31172.fb2
Несмотря на запрещение городской управы, он сидел верхом на пушке Зам-Заммах, стоявшей на глиняном постаменте против Аджайб-Гера, Дома Чудес, как называют Лагорский музей. Тот, кто владеет Зам-Заммахом, этим «извергающим огонь драконом», владеет Пенджабом. Большое орудие из позеленевшей бронзы всегда бывает первой добычей победителя.
Кима можно было оправдать до известной степени — он только что согнал с пушки мальчика Лалы Динаната — ведь Пенджаб находился во власти англичан, а Ким был англичанин. Хотя он был смугл, как любой туземец; хотя он предпочитал говорить на местном наречии, произнося слова как-то монотонно и певуче; хотя дружил с мальчиками на базаре — Ким был белый, беднейший из бедных белых. Женщина смешанной касты, присматривавшая за ним (она курила опиум и делала вид, что держит лавочку подержанной утвари у сквера, где стояли дешевые кэбы), рассказывала миссионерам, что она сестра матери Кима; его мать была нянькой в семье одного полковника и вышла замуж за Кимбалля О'Хара, сержанта Меверикского ирландского полка. Впоследствии он получил место на Синдо-Пенджабо-Делийской железной дороге, и его полк вернулся без него. Жена умерла от холеры в Ферозепоре, и О'Хара стал пить и шататься по линии с трехлетним ребенком, у которого были смышленые глазки. Различные общества и капелланы усердно старались захватить ребенка в свои руки, опасаясь за его участь, но О'Хара ловко ускользал от них, пока не встретился с женщиной, курившей опиум; от нее он научился любить опиум и умер, как умирают белые бедняки в Индии. После смерти у него осталось имущество, состоявшее из трех бумаг — одну из них он называл «пе varietur», потому что эти слова были написаны под его подписью на бумаге, а другую — «чистой отставкой». Третья бумага была свидетельством о рождении Кима. «Эти вещи, — говаривал он в свои счастливые часы после курения опиума, — сделают человека из маленького Кимбалля». Ким не должен был ни под каким видом расставаться с этими бумагами, потому что они составляли орудие волшебства, магии — той магии, в которой упражняются люди, вон там, за музеем, в большом белом с синим доме «Джаду Гер», Волшебном доме. Он говорил, что со временем все обойдется, и Ким вознесется среди громадных колонн, полных красоты и силы. Сам полковник, красующийся на коне во главе лучшего полка в мире, позаботится о Киме — маленьком Киме, которому должно житься лучше, чем его отцу. Девятьсот перворазрядных дьяволов, главой которых является Красный Бык на зеленом поле, будут заботиться о Киме, если они не забыли О'Хару, бывшего главного надсмотрщика на Ферозепорской линии. После этих слов он горько плакал, сидя на камышовом стуле на веранде. Когда он умер, женщина зашила пергамент, бумагу и свидетельство о рождении в кожаный чехольчик, который повесила, как амулет, на шею Киму.

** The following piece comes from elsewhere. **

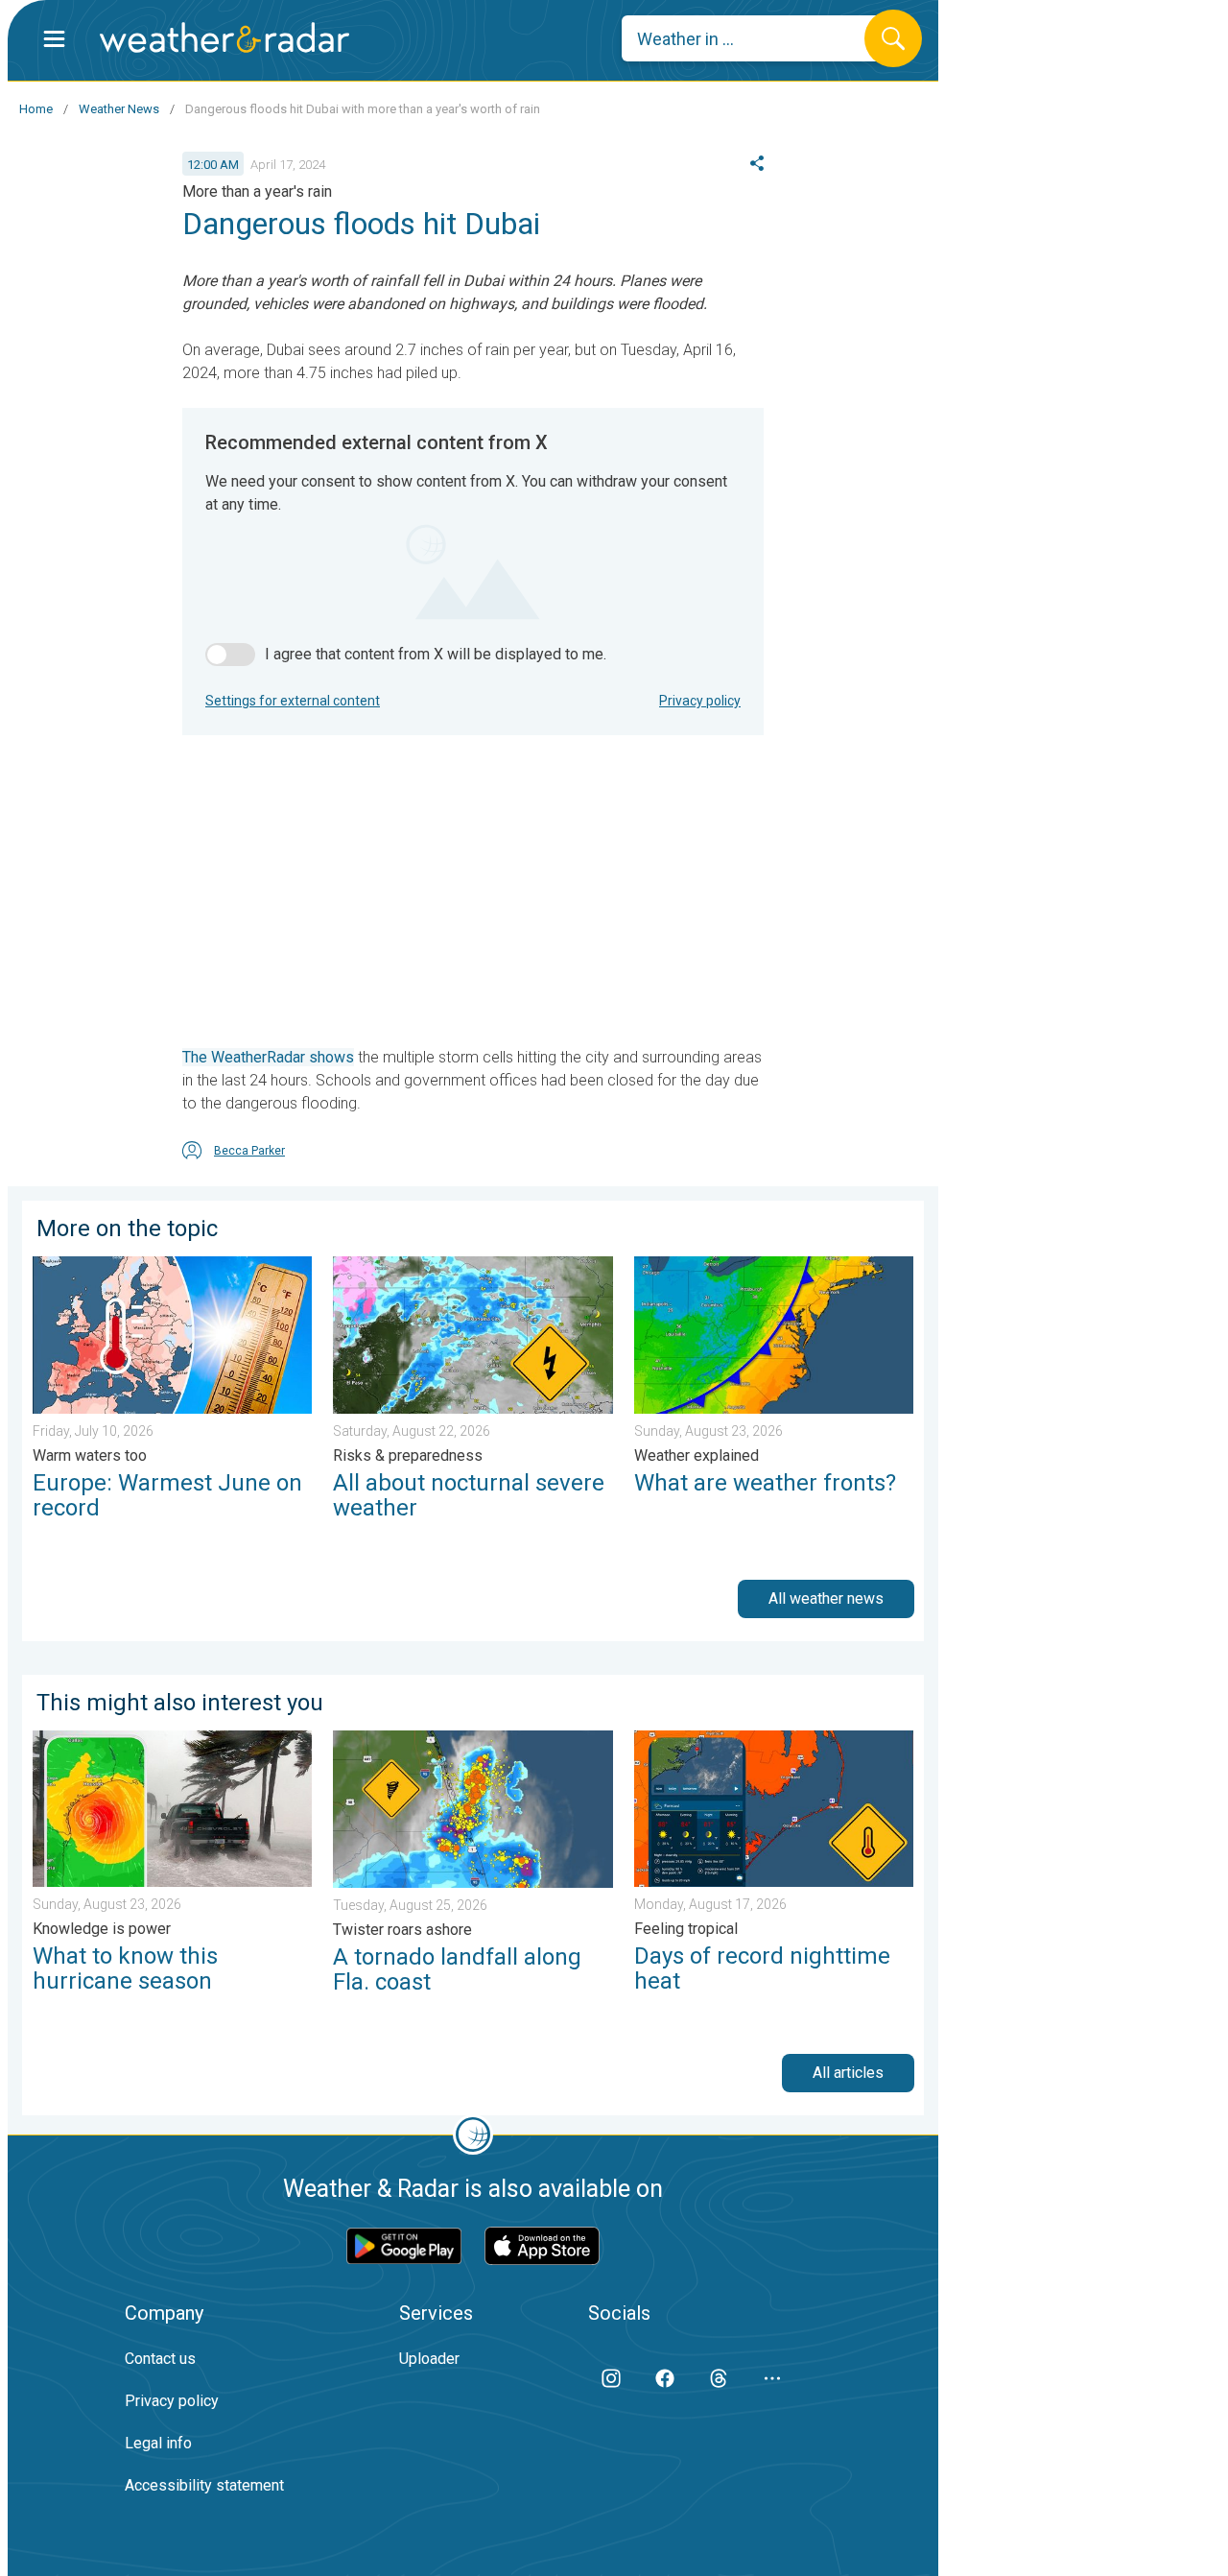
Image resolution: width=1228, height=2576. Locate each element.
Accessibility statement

— И когда-нибудь, — сказала она, смутно припоминая пророчество О’Хары, — к тебе придет большой Красный Бык на зеленом поле, и явится полковник на большом коне, и — переход я на английский язык — девятьсот дьяволов!
— А! — сказал Ким. — Буду помнить. Красный Бык и полковник на лошади явятся, но прежде, говорил отец, придут двое людей, которые расчистят путь для этого. Отец говорил, что они всегда поступают так и что это всегда бывает, когда люди занимаются волшебством.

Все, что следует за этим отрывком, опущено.